The main highlights here are that

  • We can convert back from an ArrayView that has contiguous storage to a standard Rust slice for the purpose of interacting with the SIMD API, which doesn’t know about ndarray.
  • We can still use 1D-like iteration in our inner diffusion gradient loop, it is only the outer loops on output elements that are affected by the change of algorithm.
  • Floating point constants can be turned into SIMD vectors whose elements are all equal to the constant by using Simd::splat, which on x86 maps to the hardware broadcastss instruction.
  • Adding SIMD to any nontrivial codebase without turning it into an unreadable mess is a major software engineering challenge1.

Finally, because we are using the experimental nightly-only std::simd API, we will need to enable it by adding the associated #![feature(portable_simd)] directive to the top of exercises/src/lib.rs (assuming this is where you have put the update function’s implementation).

Exercise

Make a backup of your current update function, you will need some of it to handle the irregular subset of the data (simulation domain edges, extra columns that do not fit a SIMD vector nicely, etc).

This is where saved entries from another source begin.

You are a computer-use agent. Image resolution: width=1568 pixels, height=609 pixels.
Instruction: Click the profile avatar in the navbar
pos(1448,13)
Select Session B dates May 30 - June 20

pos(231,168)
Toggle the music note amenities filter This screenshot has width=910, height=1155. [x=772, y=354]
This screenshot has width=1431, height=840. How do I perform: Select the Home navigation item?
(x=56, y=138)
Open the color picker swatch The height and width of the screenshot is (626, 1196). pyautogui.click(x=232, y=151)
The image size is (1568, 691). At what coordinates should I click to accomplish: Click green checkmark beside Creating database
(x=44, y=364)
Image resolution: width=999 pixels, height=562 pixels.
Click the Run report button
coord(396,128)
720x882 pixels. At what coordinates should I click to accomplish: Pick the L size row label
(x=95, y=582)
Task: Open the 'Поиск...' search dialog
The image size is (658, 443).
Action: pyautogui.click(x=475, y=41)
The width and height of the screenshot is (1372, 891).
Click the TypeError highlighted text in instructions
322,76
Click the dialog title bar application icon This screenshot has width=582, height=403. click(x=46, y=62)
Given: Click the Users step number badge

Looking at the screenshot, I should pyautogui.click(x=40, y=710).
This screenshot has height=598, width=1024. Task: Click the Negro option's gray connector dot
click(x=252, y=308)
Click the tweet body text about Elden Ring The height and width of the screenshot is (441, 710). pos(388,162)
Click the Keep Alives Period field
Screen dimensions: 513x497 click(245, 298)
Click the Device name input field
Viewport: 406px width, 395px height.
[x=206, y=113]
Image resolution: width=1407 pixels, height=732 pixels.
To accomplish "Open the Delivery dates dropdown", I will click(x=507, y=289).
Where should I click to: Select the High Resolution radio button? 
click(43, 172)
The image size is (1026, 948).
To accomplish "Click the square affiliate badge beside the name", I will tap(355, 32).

Then integrate the above regularized SIMD algorithm into your code, and complete it by adding function multiversioning through the multiversion crate (as presented in the SIMD chapter), so that you get something to put inside of this SIMD_WIDTH constant:

const SIMD_WIDTH: usize = ...;

Finally, make your update function handle the irregular part of the simulation domain by reusing your former implementation.


1

Though we will see in the next chapter that SIMD can be made both easier and more efficient, if we are willing to sacrifice any hope of interoperability with other code and rearrange data into a highly non-obvious layout.